Nigeria 2016 | DIPLOMACY | YEAR IN REVIEW

President Buhari's administration is signaling strong fiscal support and industry-approved leadership for the market in 2016, following a shaky first few months in which the markets saw low investor interest.

Nigeria stepped into a new era on March 28th, 2015 with the coming to power of Muhammadi Buhari, who pledged to jump-start the economy and inspire new trust in the government, which has previously been beset by allegations of corruption. Mr. Buhari became the first Nigerian to defeat a sitting President at the ballot box. He established a wide consensus as the country overtook South Africa as the continent's largest economy following a rebasing of GDP in 2014. At the same time, the country engaged in a bloody struggle with Boko Haram militants in the north of the country.

In economic terms, there's no two ways about it; in Nigeria, oil is king. It came as no surprise, then, when the Ministry of Finance downgraded its growth projection for 2015 to 5.5% from 6.4%, as it became apparent that oil prices were going nowhere quickly—except down. With oil representing 94% of export revenues, 70% of government income, and 11% of GDP, Buhari is leading the charge to attract more investment to the country in the hope of creating a more diverse future for the economy.

Elsewhere, and shortly before the presidential elections, the Central Bank of Nigeria (CBN) canceled its dollar auctions, targeting a new fixed exchange rate of 196.5 to the US dollar in order to combat the emerging market trend of falling rates. Indeed, under current CBN Governor Godwin Emefiele, the exchange rate has been virtually fixed since March at just shy of 200. This has led to calls from import-heavy sectors for a different approach, and all eyes are now on Buhari and his economic team, which was established in November 2015 and includes former investment banker Kemi Adeosun as finance minister, a telling appointment thanks to his disposition to the private sector. Another key change at the top includes Ibe Kachikwu, Nigeria's new Minister of Oil and acting Group Managing Director of the Nigerian National Petroleum Corporation (NNPC), a firm that had become synonymous with the kind of corruption that Buhari has in his cross hairs.

The NNPC has since adopted 20 “fixes" to achieve zero tolerance for corruption, restructure its major subsidiaries, and enhance accountability in its operations across the board. The targeting of the energy sector for renewal is also telling of the wider target of creating a more viable business climate in a country that has become all too accustomed to crippling blackouts and costly inefficiency in the electricity sector. And a 2015 PwC report that Nigeria would continue growing even if the black stuff fell to a price as low as $35 per barrel is a key indication that many sectors, including agriculture, are growing independently of the hydrocarbon sector and, thus, could benefit greatly from improved infrastructure.

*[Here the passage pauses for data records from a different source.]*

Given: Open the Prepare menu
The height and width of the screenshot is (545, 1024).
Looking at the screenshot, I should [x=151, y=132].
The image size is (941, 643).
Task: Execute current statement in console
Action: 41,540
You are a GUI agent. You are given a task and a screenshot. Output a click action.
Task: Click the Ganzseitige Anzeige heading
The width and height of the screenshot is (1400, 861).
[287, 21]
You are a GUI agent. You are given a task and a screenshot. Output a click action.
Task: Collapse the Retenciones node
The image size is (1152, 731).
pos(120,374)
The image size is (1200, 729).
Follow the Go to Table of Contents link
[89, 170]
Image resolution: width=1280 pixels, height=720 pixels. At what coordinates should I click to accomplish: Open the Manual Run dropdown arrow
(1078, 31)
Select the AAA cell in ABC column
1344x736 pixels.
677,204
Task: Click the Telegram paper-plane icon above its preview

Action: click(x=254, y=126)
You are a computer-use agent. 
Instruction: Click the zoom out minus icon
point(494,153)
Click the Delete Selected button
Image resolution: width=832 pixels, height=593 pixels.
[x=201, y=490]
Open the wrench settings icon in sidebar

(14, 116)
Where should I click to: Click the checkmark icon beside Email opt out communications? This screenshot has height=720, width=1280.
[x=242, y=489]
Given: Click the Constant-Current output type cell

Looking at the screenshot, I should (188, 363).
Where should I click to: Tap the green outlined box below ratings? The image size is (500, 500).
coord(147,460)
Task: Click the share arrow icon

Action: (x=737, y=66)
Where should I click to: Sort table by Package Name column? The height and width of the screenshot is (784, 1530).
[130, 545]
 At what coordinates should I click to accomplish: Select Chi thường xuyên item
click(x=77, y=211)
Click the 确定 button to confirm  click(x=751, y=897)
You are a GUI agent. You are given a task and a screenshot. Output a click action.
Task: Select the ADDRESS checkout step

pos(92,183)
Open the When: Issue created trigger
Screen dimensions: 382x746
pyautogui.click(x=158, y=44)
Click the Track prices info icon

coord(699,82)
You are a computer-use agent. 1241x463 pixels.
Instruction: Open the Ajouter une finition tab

Moving forward, President Buhari's administrating is signaling strong fiscal support for the market in 2016 following a shaky first few months in which the markets reported low investor interest, a situation only encouraged by a five-month delay in the appointment of the new cabinet. With an initial budget outlay of up to NGN8 trillion, spending could exceed 2015 by NGN4.4 trillion. However, in Buhari's own words, he inherited coffers that were “virtually empty," leading to speculation of how the state will pay for expenses of this magnitude.

If rhetoric is anything to go on, the economic policies of the current administration could have a decisively more interventionist flavor. More specifically, the administration has singled out sectors such as agriculture, manufacturing, and services as key to addressing wide disparities in the country. Between 2009 and 2013, manufacturing increased from 2.5% to 9% of GDP. Likewise, finance, real estate, and business services rose from 6.7% to 15.2% of GDP.

Agriculture is a different story, with the sector's contribution to GDP having dropped to just over 20% as it fails to keep up with the better-capitalized services and manufacturing sectors. To get things moving again, Nigeria has implemented a ban on the import of several foods the government hopes can be produced at home. By focusing on value-chain improvement, technological adaptation, and job creation, it is hoped the agriculture sector can transform from being a tool for subsistence into a driver of growth, exports, and employment.
Should investors be keeping an eye on Buhari's progress, one key place to look is The World Bank's Doing Business Report. In 2015, the report ranked Nigeria 170 out of 189, up five places on the previous year. If Buhari's promises to clean up corruption and create a more business friendly environment come true, we can expect Nigeria to begin a more rapid climb up the proverbial ladder.

Moving forward, Nigeria, while Africa's largest economy, still has mountains that must be scaled if it is to become the sort of investment destination that Buhari hopes to create. The military has made important advances against militants in the north of the country, but a more decisive victory will go a long way in tempting investors. Only time will tell how Buhari's first term will be remembered, but with clear growth prospects beyond oil and the right political will, Nigeria has all the right tools.